Here is what Target team members and leaders need to know, because the company has not told them.

If ICE enters your store during a shift, you are not required to answer questions about your immigration status or the status of coworkers. You have the right to remain silent and to request an attorney before speaking. The critical legal distinction: ICE agents carrying only an administrative warrant, which is signed by a federal agency official, have no authority to compel access to private areas of a business. Only a judicial warrant, signed by a federal judge, meets the legal threshold. Ben Whalen, a former Richfield city council member and one of the protest organizers, made this the centerpiece of his demands: "We demand that each of your stores protect the Fourth Amendment rights of your workers and customers, only letting ICE into private property when they have a signed judicial warrant." If you witness or are involved in an enforcement action at work, write down badge numbers, agent names, and the precise time immediately. Then contact legal aid, in Minnesota: Advocates for Human Rights and Unidos Minnesota are actively providing support to workers affected by Operation Metro Surge.
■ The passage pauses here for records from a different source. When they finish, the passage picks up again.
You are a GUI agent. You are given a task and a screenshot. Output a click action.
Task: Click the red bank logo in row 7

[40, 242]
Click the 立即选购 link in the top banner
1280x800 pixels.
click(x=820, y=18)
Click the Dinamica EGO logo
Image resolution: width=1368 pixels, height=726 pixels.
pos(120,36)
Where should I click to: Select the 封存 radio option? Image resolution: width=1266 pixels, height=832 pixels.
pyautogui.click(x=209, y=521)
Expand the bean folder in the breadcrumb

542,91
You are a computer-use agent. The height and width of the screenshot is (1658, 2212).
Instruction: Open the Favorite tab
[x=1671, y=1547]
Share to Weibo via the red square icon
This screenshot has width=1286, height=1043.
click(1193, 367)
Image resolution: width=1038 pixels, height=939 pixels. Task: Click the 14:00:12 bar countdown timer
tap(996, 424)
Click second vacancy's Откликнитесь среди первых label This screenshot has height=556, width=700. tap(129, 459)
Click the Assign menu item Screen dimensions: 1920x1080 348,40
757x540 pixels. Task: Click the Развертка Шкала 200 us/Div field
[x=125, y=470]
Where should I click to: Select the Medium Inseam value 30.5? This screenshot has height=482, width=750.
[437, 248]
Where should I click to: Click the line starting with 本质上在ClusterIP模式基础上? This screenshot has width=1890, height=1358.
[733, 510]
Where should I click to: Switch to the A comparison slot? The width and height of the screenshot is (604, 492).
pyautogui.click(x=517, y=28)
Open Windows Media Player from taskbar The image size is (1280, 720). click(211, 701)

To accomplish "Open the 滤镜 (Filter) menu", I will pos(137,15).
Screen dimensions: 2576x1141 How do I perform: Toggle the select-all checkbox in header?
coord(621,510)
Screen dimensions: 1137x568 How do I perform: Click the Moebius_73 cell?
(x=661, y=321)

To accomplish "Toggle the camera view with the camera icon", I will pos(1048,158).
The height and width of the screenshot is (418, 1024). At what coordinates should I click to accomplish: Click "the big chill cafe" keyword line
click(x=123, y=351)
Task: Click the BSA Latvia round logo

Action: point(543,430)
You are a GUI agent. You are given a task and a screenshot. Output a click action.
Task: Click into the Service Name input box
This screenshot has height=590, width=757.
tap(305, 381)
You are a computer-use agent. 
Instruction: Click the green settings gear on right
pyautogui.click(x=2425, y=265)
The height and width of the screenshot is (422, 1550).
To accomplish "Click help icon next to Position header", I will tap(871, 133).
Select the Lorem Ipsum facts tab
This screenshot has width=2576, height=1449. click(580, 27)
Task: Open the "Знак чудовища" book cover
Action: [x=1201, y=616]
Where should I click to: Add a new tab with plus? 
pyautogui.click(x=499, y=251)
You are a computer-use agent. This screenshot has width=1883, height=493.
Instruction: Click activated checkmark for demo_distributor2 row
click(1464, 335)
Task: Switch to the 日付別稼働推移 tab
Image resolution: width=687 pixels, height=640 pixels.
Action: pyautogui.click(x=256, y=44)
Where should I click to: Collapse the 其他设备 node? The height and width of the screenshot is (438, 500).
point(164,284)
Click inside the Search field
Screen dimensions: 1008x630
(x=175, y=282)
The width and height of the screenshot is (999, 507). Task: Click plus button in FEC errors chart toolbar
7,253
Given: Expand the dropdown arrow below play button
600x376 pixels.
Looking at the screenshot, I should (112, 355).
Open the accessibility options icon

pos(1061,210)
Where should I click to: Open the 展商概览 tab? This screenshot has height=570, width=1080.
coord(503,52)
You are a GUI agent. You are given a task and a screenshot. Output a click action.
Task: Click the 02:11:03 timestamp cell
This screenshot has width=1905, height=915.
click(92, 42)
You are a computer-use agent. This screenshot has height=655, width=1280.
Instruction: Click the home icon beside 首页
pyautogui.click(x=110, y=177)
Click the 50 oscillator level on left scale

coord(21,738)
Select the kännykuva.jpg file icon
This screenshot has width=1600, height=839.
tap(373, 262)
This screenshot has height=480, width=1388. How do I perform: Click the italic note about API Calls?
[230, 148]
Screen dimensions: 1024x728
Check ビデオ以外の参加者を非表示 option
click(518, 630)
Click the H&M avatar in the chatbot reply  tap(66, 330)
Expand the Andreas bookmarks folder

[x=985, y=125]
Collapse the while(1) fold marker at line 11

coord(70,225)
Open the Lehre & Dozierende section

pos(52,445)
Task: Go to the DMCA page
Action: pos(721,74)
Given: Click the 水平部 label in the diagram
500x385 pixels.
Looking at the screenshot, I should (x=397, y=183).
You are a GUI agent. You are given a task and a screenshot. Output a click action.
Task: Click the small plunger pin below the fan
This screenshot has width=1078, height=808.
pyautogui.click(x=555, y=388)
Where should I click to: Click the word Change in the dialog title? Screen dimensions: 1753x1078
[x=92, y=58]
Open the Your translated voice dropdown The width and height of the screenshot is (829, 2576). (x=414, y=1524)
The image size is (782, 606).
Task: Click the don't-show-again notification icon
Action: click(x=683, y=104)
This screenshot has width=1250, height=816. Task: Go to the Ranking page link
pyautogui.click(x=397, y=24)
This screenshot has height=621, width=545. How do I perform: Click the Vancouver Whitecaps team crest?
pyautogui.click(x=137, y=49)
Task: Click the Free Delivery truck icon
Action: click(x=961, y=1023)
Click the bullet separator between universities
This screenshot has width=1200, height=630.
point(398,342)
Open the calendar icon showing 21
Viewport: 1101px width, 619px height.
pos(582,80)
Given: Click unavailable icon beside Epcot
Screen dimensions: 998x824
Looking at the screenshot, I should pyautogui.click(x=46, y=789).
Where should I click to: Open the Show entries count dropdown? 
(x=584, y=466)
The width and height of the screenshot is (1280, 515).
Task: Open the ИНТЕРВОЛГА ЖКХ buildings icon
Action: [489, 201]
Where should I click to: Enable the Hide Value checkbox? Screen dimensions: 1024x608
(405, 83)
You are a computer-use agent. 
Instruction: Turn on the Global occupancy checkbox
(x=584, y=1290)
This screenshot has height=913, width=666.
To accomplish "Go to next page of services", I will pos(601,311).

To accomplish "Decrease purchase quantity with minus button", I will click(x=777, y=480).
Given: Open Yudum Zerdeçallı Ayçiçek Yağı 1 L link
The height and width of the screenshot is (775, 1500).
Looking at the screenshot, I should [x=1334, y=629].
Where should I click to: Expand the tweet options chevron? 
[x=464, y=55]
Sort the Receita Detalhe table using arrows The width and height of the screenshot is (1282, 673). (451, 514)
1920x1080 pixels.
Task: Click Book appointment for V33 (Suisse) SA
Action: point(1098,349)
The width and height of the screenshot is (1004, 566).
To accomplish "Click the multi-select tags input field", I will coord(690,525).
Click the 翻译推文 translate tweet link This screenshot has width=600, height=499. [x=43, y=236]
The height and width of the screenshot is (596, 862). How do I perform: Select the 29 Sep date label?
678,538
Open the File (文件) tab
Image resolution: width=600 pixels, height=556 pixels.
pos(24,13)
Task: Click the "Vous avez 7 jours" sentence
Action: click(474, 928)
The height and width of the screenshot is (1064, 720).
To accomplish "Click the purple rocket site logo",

For team leads and ETLs, the obligations are sharper. Document every federal agent interaction in writing, including time, names, badge numbers, and which areas of the store they accessed or attempted to access. Do not consent to ICE entering stockrooms, back offices, or break rooms without a judicial warrant, and do not volunteer any information about employees. Disclosing a team member's immigration status, even informally, creates legal exposure. Take no adverse employment action, including scheduling changes, write-ups, or termination, against any employee who raises immigration enforcement concerns or participates in protected activity outside of work. Target's Employee Assistance Program provides confidential mental health support for team members experiencing stress related to workplace disruption; leaders should proactively share that resource with affected coworkers.

The scale of what workers have faced is concrete. During Operation Metro Surge, federal agents arrested roughly 4,000 people across Minnesota. Chief U.S. District Judge Patrick Schiltz found on January 28 that ICE had violated at least 96 court orders in the state since January 1 alone. Target is headquartered three miles from the Dinkytown store where four of its neighbors were just arraigned for demanding it protect its workers. The company's silence on what those workers can do when agents walk through the door is itself a policy decision.